Now she's talking about me, I'm sure. About last night. About the disaster that is me. If you are so frustrated with me, so disappointed, so furious, then fire me. Do something. Because I'm out of options. I don't know what to do anymore. I don't know how to appeal to you. I'm sorry you thought I was someone I'm not. But you should have asked me questions about myself from the beginning. If tennis is important to you, why didn't you tell me so? If I was supposed to be athletic to please you, you should have said something from the get go. Because I could have told you that I am none of these things. That I can't play tennis. That I am not athletic. That I like quiet things and books, and respect. And we could have stopped wasting each other's time a year ago.

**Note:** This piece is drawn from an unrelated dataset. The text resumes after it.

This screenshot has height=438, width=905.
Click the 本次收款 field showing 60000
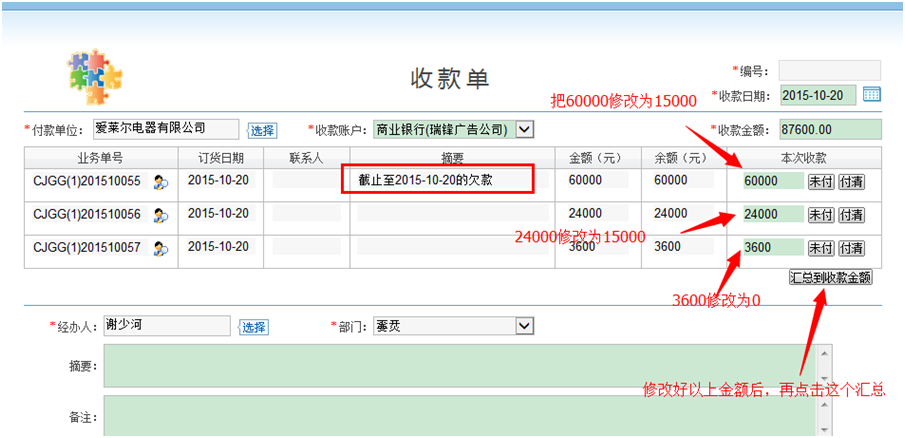[773, 181]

But no. No, you said nothing. And now what? It's too late, is it not? Already a year of our lives are gone, money has been spent and impressions have been changed. So now what? Do you want me to quit? I can't. I don't have enough money to get home. But if you'll pay for my ticket, take me to the airport, fine with me. I'd be happy to leave. I'd leave tonight.

Still, no. Of course not.

Dear God, get me out of here.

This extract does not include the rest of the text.